#### TEXT SECTION
Contributing to mrjob

Contribution guidelines

mrjob is developed using a standard Github pull request process. Almost all code is reviewed in pull requests.

The general process for working on mrjob is:

  • Fork the project on Github
  • Clone your fork to your local machine
  • Create a feature branch from master (e.g. git branch delete_all_the_code)
  • Write code, commit often
  • Write test cases for all changed functionality
  • Submit a pull request against master on Github
  • Wait for code review!

It would also help to discuss your ideas on the mailing list so we can warn you of possible merge conflicts with ongoing work or offer suggestions for where to put code.

Things that will make your branch more likely to be pulled:

  • Comprehensive, fast test cases
  • Detailed explanation of what the change is and how it works
  • Reference relevant issue numbers in the tracker
  • API backward compatibility

If you add a new configuration option, please try to do all of these things:

  • Add command line switches that allow full control over the option
  • Document the option and its switches in the appropriate file under docs

A quick tour through the code

mrjob’s modules can be put in four categories:

  • Reading command line arguments and config files, and invoking machinery accordingly
    • mrjob.conf: Read config files
    • mrjob.launch: Invoke runners based on command line and configs
    • mrjob.options: Define command line options
  • Interacting with Hadoop Streaming
  • Runners and support; submitting the job to various MapReduce environments
    • mrjob.runner: Common functionality across runners
    • mrjob.hadoop: Submit jobs to Hadoop
    • mrjob.step: Define/implement interface between runners and script steps
    • Local
    • Google Cloud Dataproc
    • Amazon Elastic MapReduce
      • mrjob.emr: Submit jobs to EMR
      • mrjob.pool: Utilities for cluster pooling functionality
      • mrjob.retry: Wrapper for S3 and EMR connections to handle recoverable errors
      • mrjob.ssh: Run commands on EMR cluster machines
  • Interacting with different “filesystems”
########
#### DATA SHOWN
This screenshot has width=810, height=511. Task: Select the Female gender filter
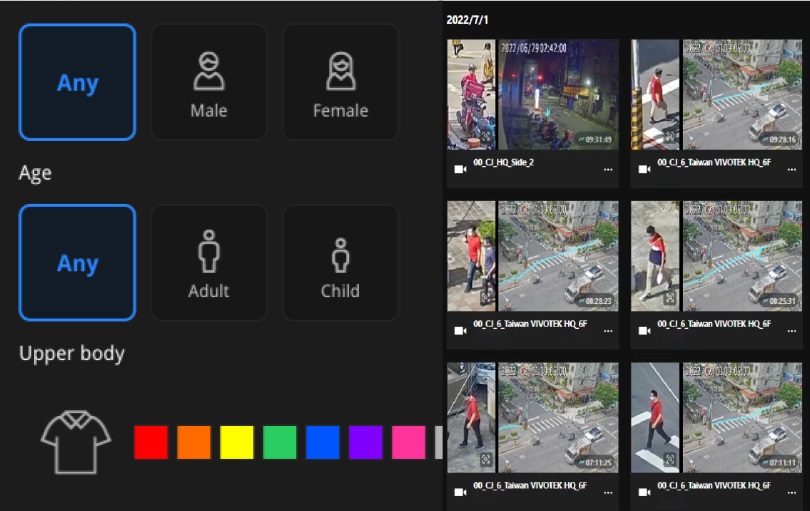pyautogui.click(x=340, y=82)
########
Transcribe the mrjob contributing guide word for word, from beginning to end.

▶ COMPLETE OUTPUT
Contributing to mrjob

Contribution guidelines

mrjob is developed using a standard Github pull request process. Almost all code is reviewed in pull requests.

The general process for working on mrjob is:

  • Fork the project on Github
  • Clone your fork to your local machine
  • Create a feature branch from master (e.g. git branch delete_all_the_code)
  • Write code, commit often
  • Write test cases for all changed functionality
  • Submit a pull request against master on Github
  • Wait for code review!

It would also help to discuss your ideas on the mailing list so we can warn you of possible merge conflicts with ongoing work or offer suggestions for where to put code.

Things that will make your branch more likely to be pulled:

  • Comprehensive, fast test cases
  • Detailed explanation of what the change is and how it works
  • Reference relevant issue numbers in the tracker
  • API backward compatibility

If you add a new configuration option, please try to do all of these things:

  • Add command line switches that allow full control over the option
  • Document the option and its switches in the appropriate file under docs

A quick tour through the code

mrjob’s modules can be put in four categories:

  • Reading command line arguments and config files, and invoking machinery accordingly
    • mrjob.conf: Read config files
    • mrjob.launch: Invoke runners based on command line and configs
    • mrjob.options: Define command line options
  • Interacting with Hadoop Streaming
  • Runners and support; submitting the job to various MapReduce environments
    • mrjob.runner: Common functionality across runners
    • mrjob.hadoop: Submit jobs to Hadoop
    • mrjob.step: Define/implement interface between runners and script steps
    • Local
    • Google Cloud Dataproc
    • Amazon Elastic MapReduce
      • mrjob.emr: Submit jobs to EMR
      • mrjob.pool: Utilities for cluster pooling functionality
      • mrjob.retry: Wrapper for S3 and EMR connections to handle recoverable errors
      • mrjob.ssh: Run commands on EMR cluster machines
  • Interacting with different “filesystems”